Intel® oneAPI Math Kernel Library
Ask questions and share information with other developers who use Intel® Math Kernel Library.

oneMKL ScaLAPACK with gdb

GPU_AI
Novice
848 Views

Hello. 

 

I'm using oneMKL ScaLAPACK. 

I did some code works and manage to run it on my Linux machine with sungrid engine. 

The command line for compiling is : 

mpiicc FT_13.100.c -o FT_13.100.x -L/opt/intel/oneapi/mkl/2022.1.0/lib/intel64 -lmkl_scalapack_ilp64 -lmkl_intel_ilp64 -lmkl_sequential -lmkl_core -lmkl_blacs_intelmpi_ilp64 -lpthread -lm -ldl -DMKL_ILP64,

after this I use qsub command to execute it on the computing nodes.

 

I have the free() : invalid pointer problem for a given parameter so I want to use a debugger. 

I tried to use Valgrind, but it doesn't looks to work properly. 

 

I want to use gdb to know where and why I get this error. 

Especially, can you let me know how to run gdb with submitting job through sungrid engine?

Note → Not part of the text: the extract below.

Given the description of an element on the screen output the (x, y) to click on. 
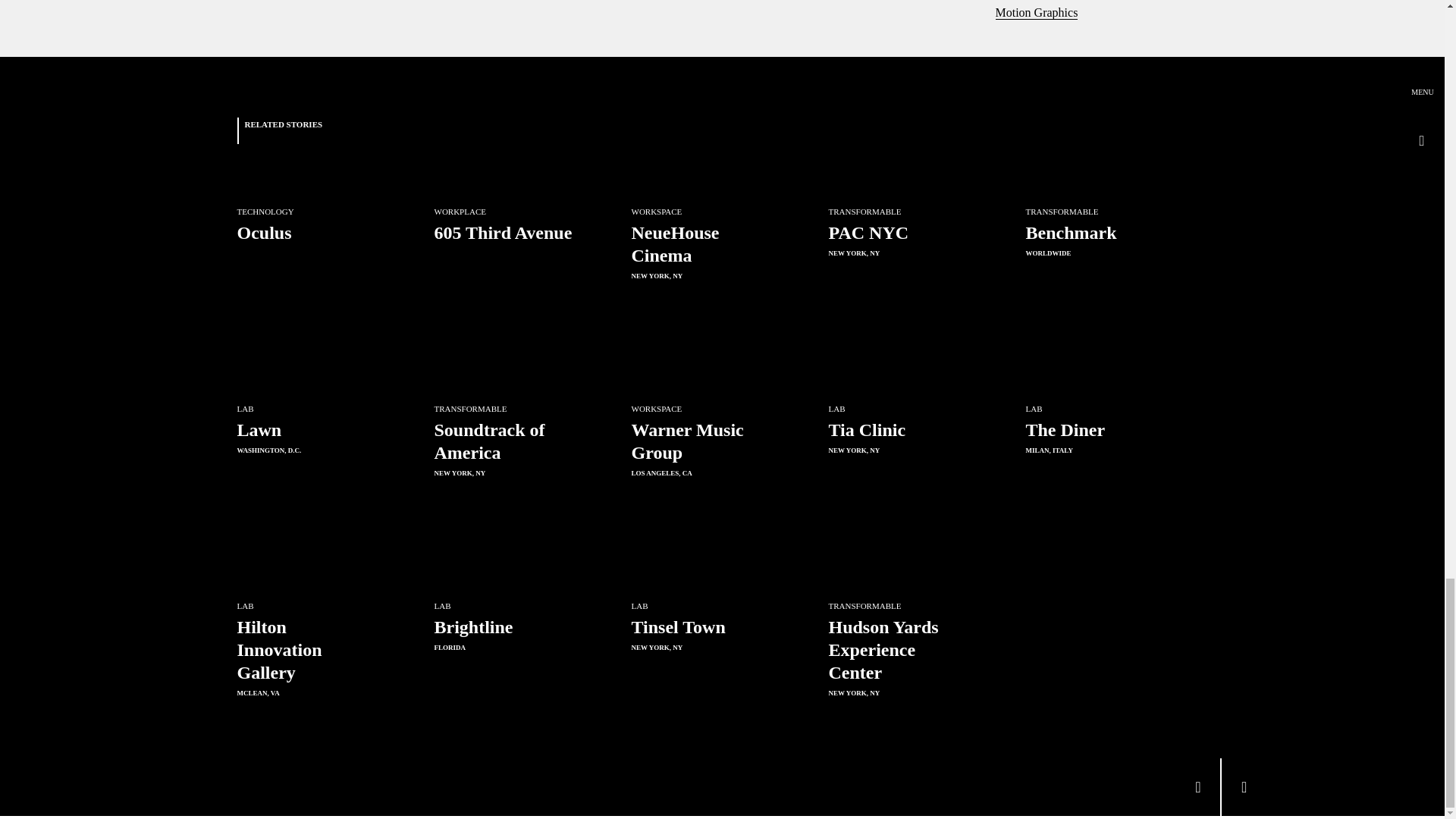
Motion Graphics (1035, 12)
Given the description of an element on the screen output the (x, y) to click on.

It looks like gdb in oneAPI is already installed in "/opt/intel/oneapi/debugger/2021.6.0/gdb/" and its subfolders.

 

Thanks. 

 

 

 

 

0 Kudos
6 Replies
VarshaS_Intel
Moderator
809 Views

Hi,

 

Thanks for posting in Intel Communities.

 

Could you please try using the below command:

 mpiicc -DMKL_ILP64 -I"${MKLROOT}/include" scalapack.cpp ${MKLROOT}/lib/intel64/libmkl_scalapack_ilp64.a -Wl,--start-group ${MKLROOT}/lib/intel64/libmkl_intel_ilp64.a ${MKLROOT}/lib/intel64/libmkl_sequential.a ${MKLROOT}/lib/intel64/libmkl_core.a ${MKLROOT}/lib/intel64/libmkl_blacs_intelmpi_ilp64.a -Wl,--end-group -lpthread -lm -ldl -g

mpirun -np 1 gdb-oneapi ./a.out

(or) you can use the  Intel Link Line Advisor for the exact command for your purpose.

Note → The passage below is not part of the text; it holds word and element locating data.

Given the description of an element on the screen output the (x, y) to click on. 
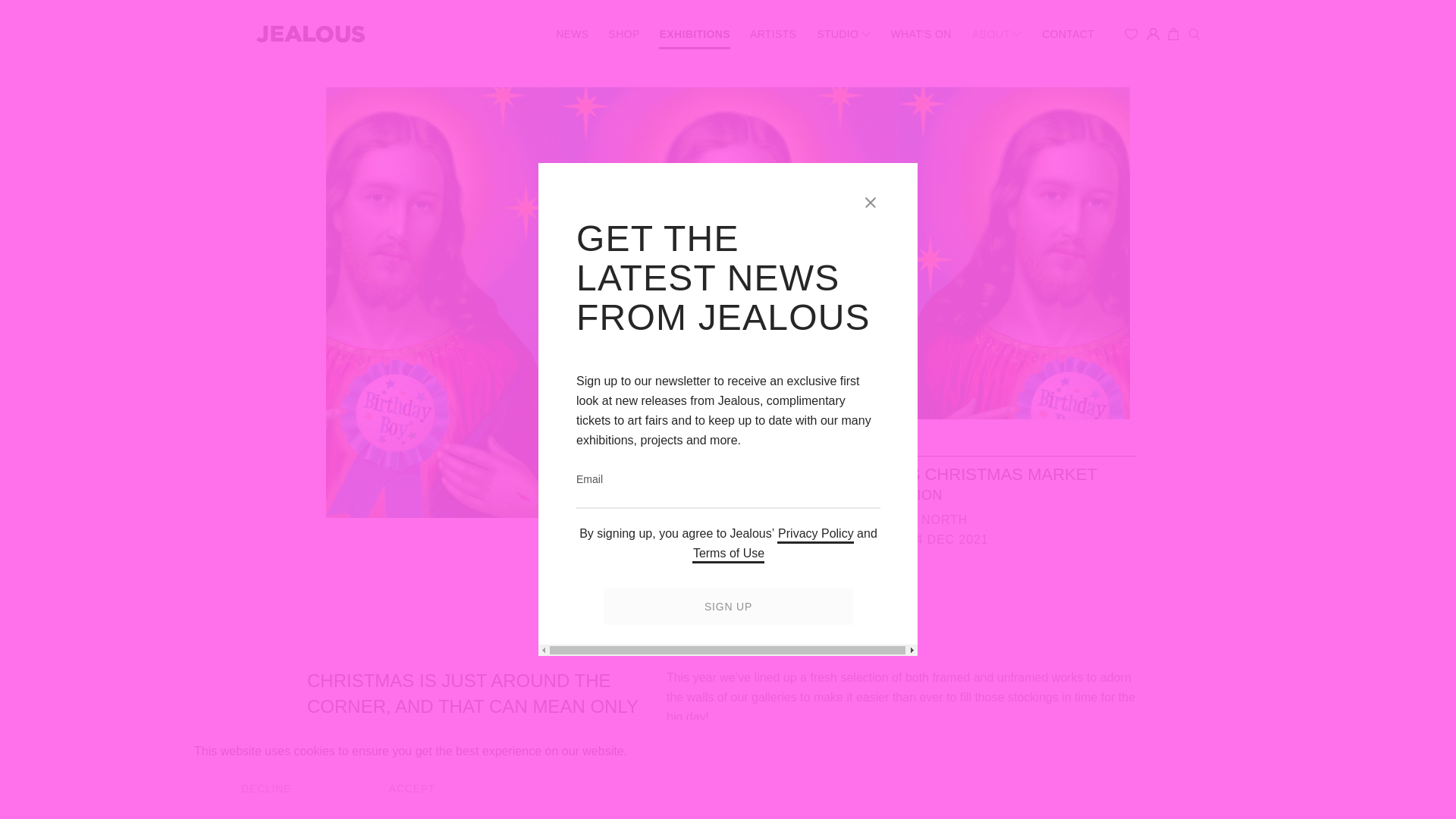
EXHIBITIONS (694, 33)
ABOUT (996, 33)
View your bag summary or go to the Shopping Bag page (1173, 33)
STUDIO (842, 33)
Sign up or log in (1152, 33)
Visit the What's on page (921, 33)
ARTISTS (772, 33)
Visit the News page (571, 33)
Visit the Contact page (1067, 33)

If you want to debug your code you need to add the '-g' option to it. 

 

Please find the below screenshot where we have tried an MKL ScaLapack Example( /opt/intel/oneapi/mkl/2023.1.0/examples/c_mpi/scalapack/source/pcgetrf_example.c):

VarshaS_Intel_0-1685638486462.png

 

And also, could you please try and let us know if you are able to run? If not, could you please let us know the OS details, and processor and provide us with the sample reproducer code and steps you have followed to investigate your issue?

 

Thanks & Regards,

Varsha  

 

0 Kudos
GPU_AI
Novice
778 Views

Thanks for your reply.

First of all, it seems that you suggest running gdb with the mpirun command.

There are three points I want to make clear.

 

1) First of all, when I tried to do "mpirun -np 1 gdb-oneapi ./a.out" I got 

"[proxy:0:0@dollygo] HYD_spawn (../../../../../src/pm/i_hydra/libhydra/spawn/intel/hydra_spawn.c:151): execvp error on file gdb-oneapi (No such file or directory)"

Server OS : Rocky Linux release 8.5 (Green Obsidian)

Processor : Intel(R) Xeon(R) CPU X5660 @ 2.80GHz (processor for master node)

I think it is the issue of setting $PATH environemnt. I googled it but was not able to manage it. 


2) Can I do this with multiple processors (like -np 4) even for running gdb?
3) As I wrote in the question, I'd like to know if there is a way to run gdb with the qsub command.
Do you think that "qsub mpirun -np 4 gdb-oneapi ./a.out" will work properly?
I think the qsub command will submit my jobs to computing nodes in my Linux server.
(I hope to work with gdb on my master node as shown in the screenshot)

I want to have some advice from an expert before I try it by myself.

Thanks.

0 Kudos
GPU_AI
Novice
721 Views

After it, I searched up and tried


"mpirun -np 1 {gdbpath}/gdb-oneapi ./a.out" .

Now, I have a little trouble saying "libipt.so.2: cannot open shared object file: No such file or directory".

 

When I enter "ldd {gdbpath}/gdb-oneapi" I get,

 

linux-vdso.so.1 (0x000014962be77000)

libdl.so.2 => /lib64/libdl.so.2 (0x000014962942a000)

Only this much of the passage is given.